Predicted organ toxicity provided further insights into potential risks. Chlorogenic acid, curcumin, and rutin demonstrated immunotoxic activity which may reflect their immunomodulatory properties at higher concentrations. Cinnamic acid showed hepatotoxic potential, raising caution regarding possible liver-related adverse effects upon prolonged use. Among the flavonoids, quercetin exhibited both carcinogenicity and mutagenicity, suggesting that despite its well-documented antioxidant benefits, its therapeutic window requires careful evaluation to minimize risks of genotoxicity. Similarly, gallic acid displayed carcinogenic potential, though other toxicity endpoints remained inactive. By contrast, kaempferol, eugenol, and tanshinone exhibited no activity across all assessed organ toxicity categories, underscoring their comparatively favorable safety profiles.
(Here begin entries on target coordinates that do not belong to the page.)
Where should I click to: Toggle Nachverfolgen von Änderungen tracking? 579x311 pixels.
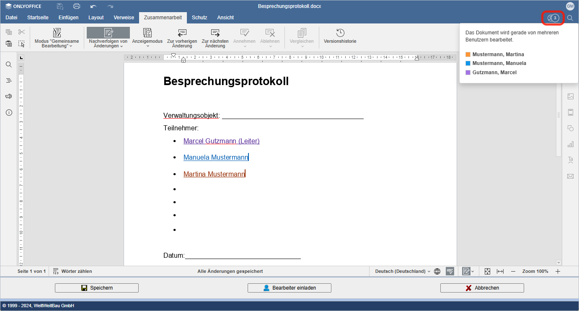click(108, 33)
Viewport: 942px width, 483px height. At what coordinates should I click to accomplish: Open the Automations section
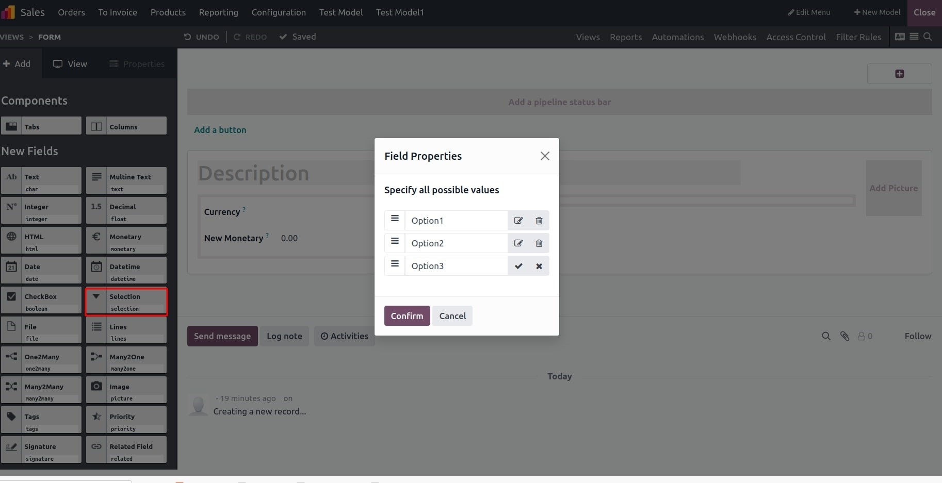[x=678, y=37]
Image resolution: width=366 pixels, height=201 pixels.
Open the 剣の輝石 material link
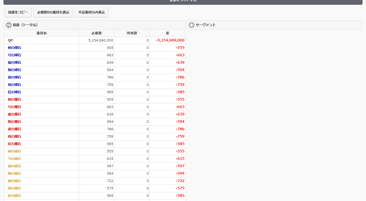(x=15, y=48)
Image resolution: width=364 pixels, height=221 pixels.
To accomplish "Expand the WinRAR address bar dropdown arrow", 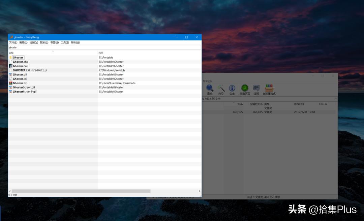I will point(335,99).
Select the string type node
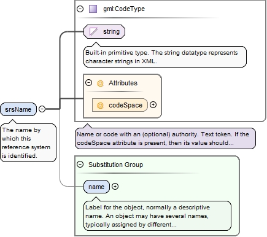Image resolution: width=267 pixels, height=237 pixels. [104, 32]
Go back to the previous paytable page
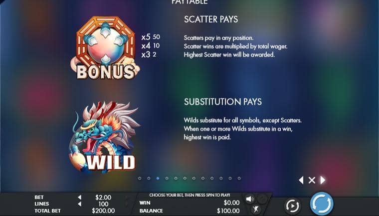This screenshot has height=216, width=379. [x=301, y=180]
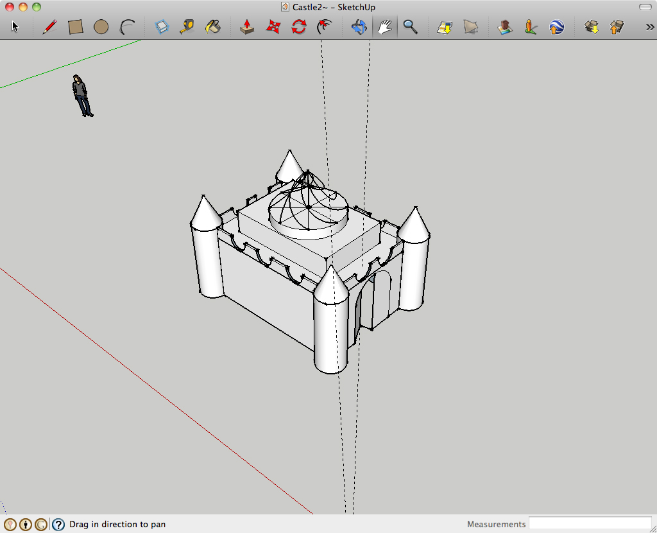The image size is (657, 533).
Task: Open the help question mark in status bar
Action: pos(58,525)
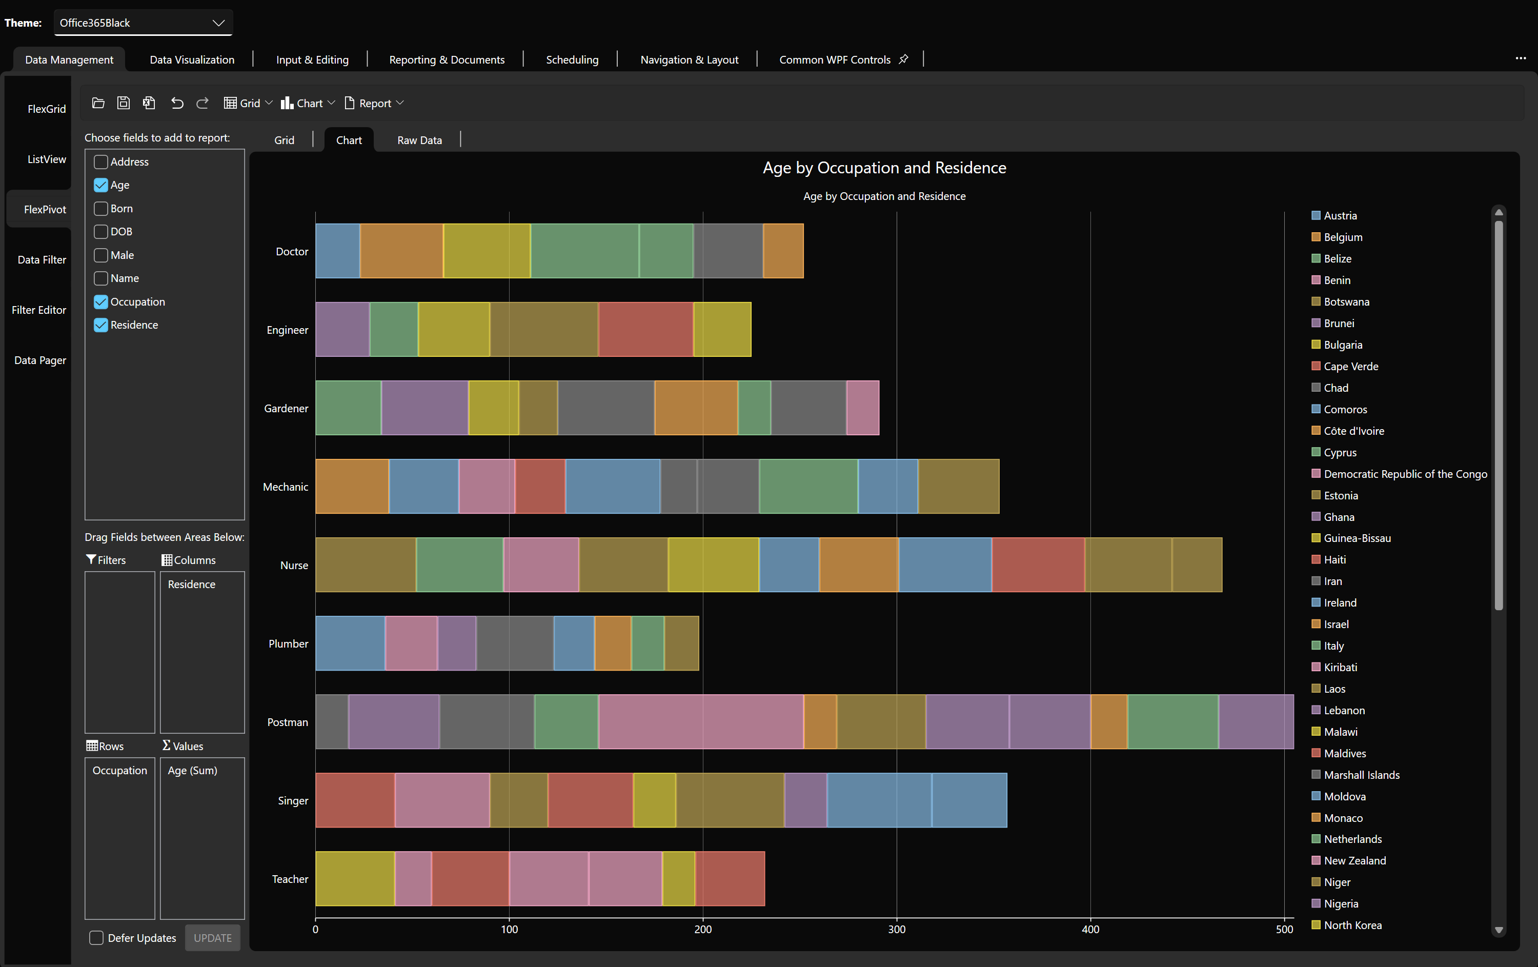The image size is (1538, 967).
Task: Switch to the Filter Editor view
Action: click(x=38, y=310)
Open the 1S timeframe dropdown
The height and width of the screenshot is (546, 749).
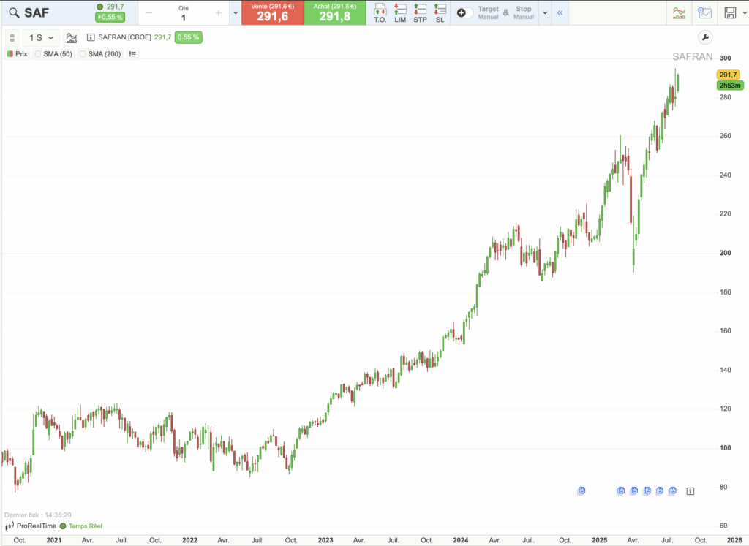click(x=42, y=37)
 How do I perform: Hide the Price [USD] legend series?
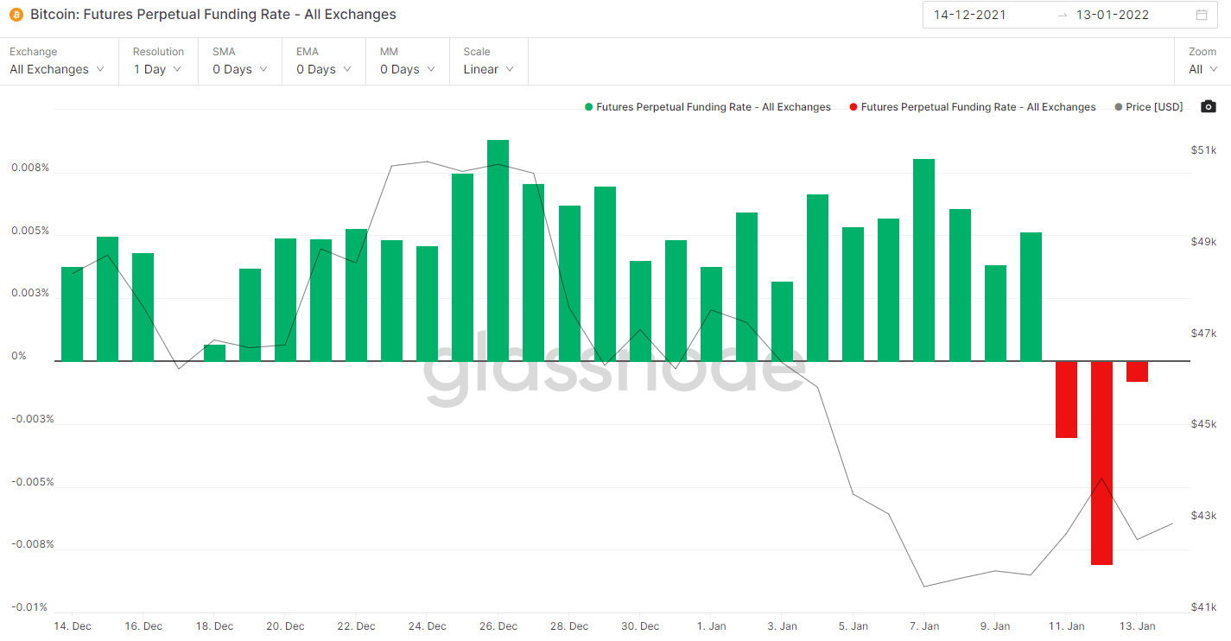click(1149, 107)
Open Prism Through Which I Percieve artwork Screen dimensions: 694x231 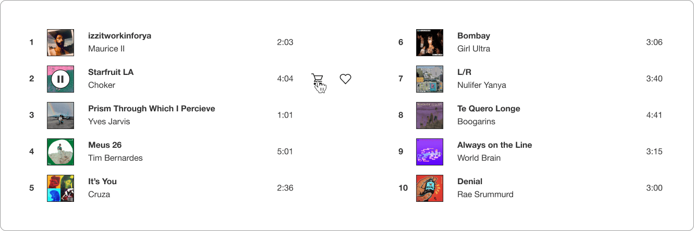[x=60, y=116]
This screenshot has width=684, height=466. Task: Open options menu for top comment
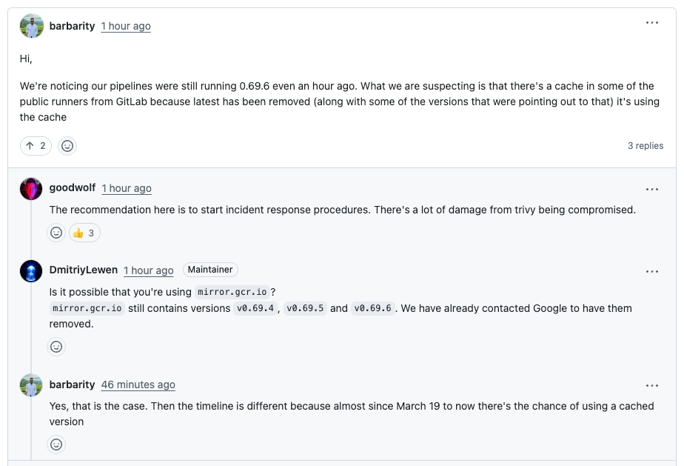point(651,23)
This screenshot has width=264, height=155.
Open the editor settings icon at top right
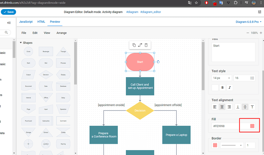260,12
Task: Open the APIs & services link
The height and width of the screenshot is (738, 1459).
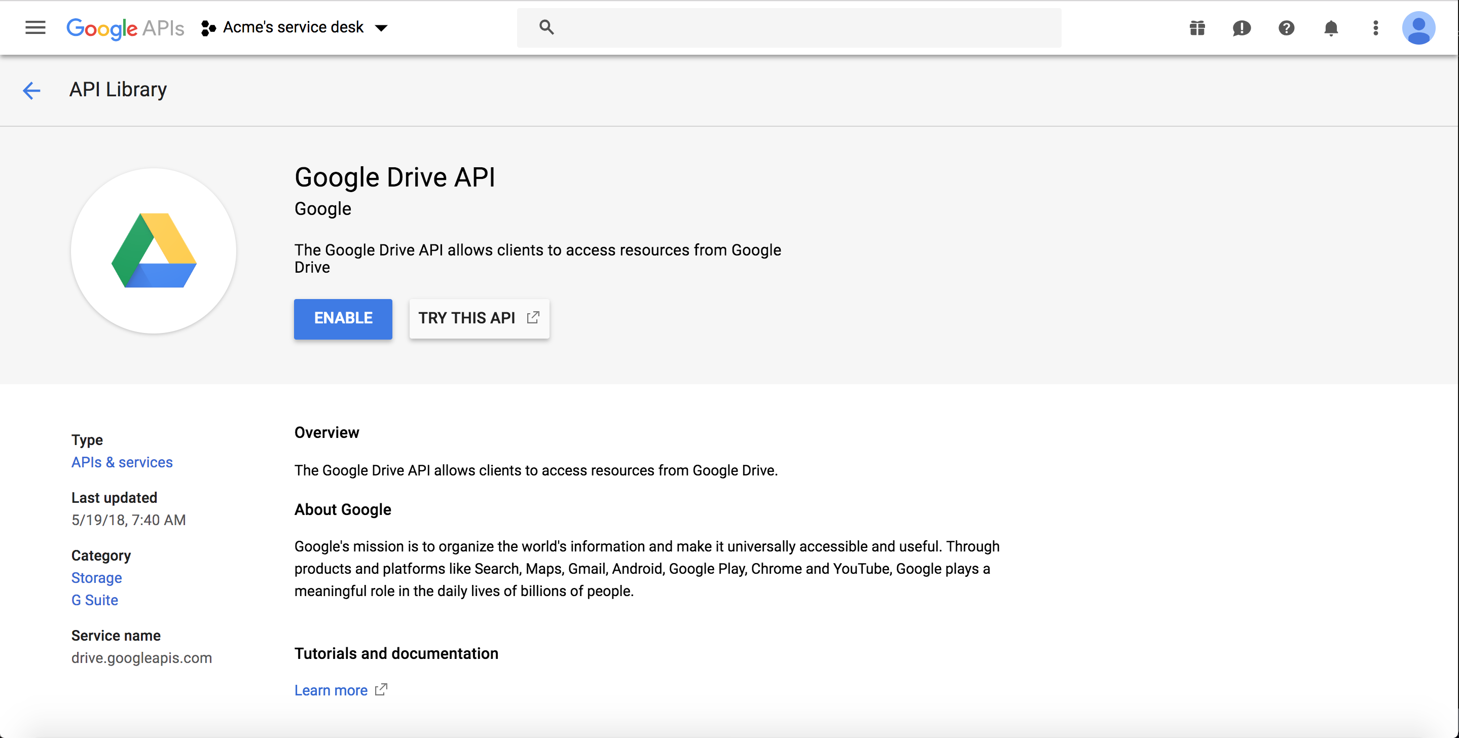Action: click(122, 462)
The toxicological profiling suggests that while most antioxidants investigated in this study exhibit acceptable safety margins, certain compounds, including quercetin and gallic acid, may pose risks related to mutagenicity and carcinogenicity. These findings emphasize the importance of dose optimization, structural modification, and comprehensive in vivo validation before advancing such compounds toward clinical applications. On the other hand, rutin, chlorogenic acid, and kaempferol stand out as relatively safe candidates given their high LD50 values and minimal predicted organ toxicity, reinforcing their suitability for further drug development efforts.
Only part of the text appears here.